That definition has finally begun to surface in the academic literature. In December 2025, Ameen and colleagues published a paper in the Indian Journal of Psychological Medicine.1 They argued that the narcissistic abuse cycle causes real psychological harm. However, mainstream psychiatry has almost entirely overlooked it. Notably, the authors found that a PubMed search for the phrase in August 2025 returned only one result. By contrast, a single Facebook page on the topic had 124,000 followers (Ameen et al., 2025). So the gap between what survivors know and what research has formally documented is huge. Yet that gap is finally closing.
Why Naming It Matters
Narcissistic abuse systematically undermines a survivor’s grip on reality. In particular, perpetrators do this through gaslighting, denial, projection, and manufactured doubt. For these survivors, accurate naming works as a therapy in itself. Indeed, it is not just information. The 2025 Ameen review names this as one of the most useful early steps in recovery. Specifically, it helps survivors grasp that their symptoms come from the abuse, not from a flaw inside themselves.
Practitioner experience confirms this every week. For example, when a survivor finally has the right words — coercive control, trauma bonding, intermittent reinforcement, DARVO — the inner landscape shifts. Self-blame loses some of its grip. Suddenly, behavior that seemed senseless fits a pattern. As a result, that recognition forms the base for every other stage of recovery.
The Four Phases of the Narcissistic Abuse Cycle

The narcissistic abuse cycle is the structure that delivers the harm. In their 2025 review, Ameen and colleagues name four phases: idealization, devaluation, discard, and re-engagement. Indeed, each phase serves a function for the perpetrator. Likewise, each phase causes a specific kind of harm in the target.
Phase One: Idealization (Love Bombing)
The relationship usually begins with what survivors and clinicians call love-bombing. Initially, the perpetrator treats the target as uniquely special — soulmate-level, the answer to everything they have ever lacked. Contact is intense. Attention is total. Promises arrive fast. So the pace feels intoxicating, because the perpetrator built it that way. The point of idealization is not love. Rather, idealization installs dependency before the target can see the relationship clearly.
Phase Two: Devaluation
Once dependency takes root, the same person who built the pedestal begins to tear down the person standing on it. Suddenly, criticism, withholding, silent treatment, gaslighting, and contemptuous comparisons enter the relationship. By now, the target has grown emotionally and often financially tangled in the bond. As a result, they try to recover the original version of the relationship. They work harder. They accommodate more. They silence themselves. Meanwhile, the target’s nervous system starts to register chronic threat without being able to name its source.
Phase Three: Discard
The discard is the moment the perpetrator leaves, withdraws, or stages a punishing rupture. Sometimes they bring in a new source of attention first. The discard is rarely clean. In fact, perpetrators frequently design it to maximize psychological harm. For the target, the discard often triggers the worst crisis of the cycle. This is partly because the wound came from the only person the target has learned to seek comfort from.
Phase Four: Re-engagement (Hoovering)

Records:

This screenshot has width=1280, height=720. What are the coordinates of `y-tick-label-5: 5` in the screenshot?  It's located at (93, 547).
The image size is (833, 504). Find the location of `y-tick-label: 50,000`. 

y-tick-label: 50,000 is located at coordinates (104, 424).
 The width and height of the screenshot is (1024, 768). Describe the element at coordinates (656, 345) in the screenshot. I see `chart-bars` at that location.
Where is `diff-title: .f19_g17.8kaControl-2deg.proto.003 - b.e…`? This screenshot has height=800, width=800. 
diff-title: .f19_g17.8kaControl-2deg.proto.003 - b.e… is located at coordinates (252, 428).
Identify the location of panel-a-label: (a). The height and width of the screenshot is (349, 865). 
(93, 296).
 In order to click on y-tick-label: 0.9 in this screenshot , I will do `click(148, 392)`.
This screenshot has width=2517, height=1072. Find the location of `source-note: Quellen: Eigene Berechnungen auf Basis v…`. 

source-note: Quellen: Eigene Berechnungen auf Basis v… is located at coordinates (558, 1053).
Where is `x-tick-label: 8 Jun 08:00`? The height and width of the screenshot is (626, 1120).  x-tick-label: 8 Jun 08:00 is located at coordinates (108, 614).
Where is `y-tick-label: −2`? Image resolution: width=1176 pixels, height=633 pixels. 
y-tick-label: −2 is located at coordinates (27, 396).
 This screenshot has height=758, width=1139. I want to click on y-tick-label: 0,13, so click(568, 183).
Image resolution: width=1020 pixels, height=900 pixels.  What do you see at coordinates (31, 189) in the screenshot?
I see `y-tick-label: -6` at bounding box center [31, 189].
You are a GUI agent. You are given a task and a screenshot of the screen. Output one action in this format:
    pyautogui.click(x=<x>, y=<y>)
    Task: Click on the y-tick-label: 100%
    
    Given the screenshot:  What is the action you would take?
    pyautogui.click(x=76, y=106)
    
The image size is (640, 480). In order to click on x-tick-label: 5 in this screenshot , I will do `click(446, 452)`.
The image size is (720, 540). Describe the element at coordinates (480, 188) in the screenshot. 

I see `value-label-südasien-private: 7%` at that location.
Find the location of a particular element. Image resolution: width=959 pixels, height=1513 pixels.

Problem details:
Reproduce, word for word, the part of the text on the narcissistic abuse cycle from "Phase Three: Discard" to "Four: Re-engagement (Hoovering)".

Solution to this problem:
Phase Three: Discard
The discard is the moment the perpetrator leaves, withdraws, or stages a punishing rupture. Sometimes they bring in a new source of attention first. The discard is rarely clean. In fact, perpetrators frequently design it to maximize psychological harm. For the target, the discard often triggers the worst crisis of the cycle. This is partly because the wound came from the only person the target has learned to seek comfort from.
Phase Four: Re-engagement (Hoovering)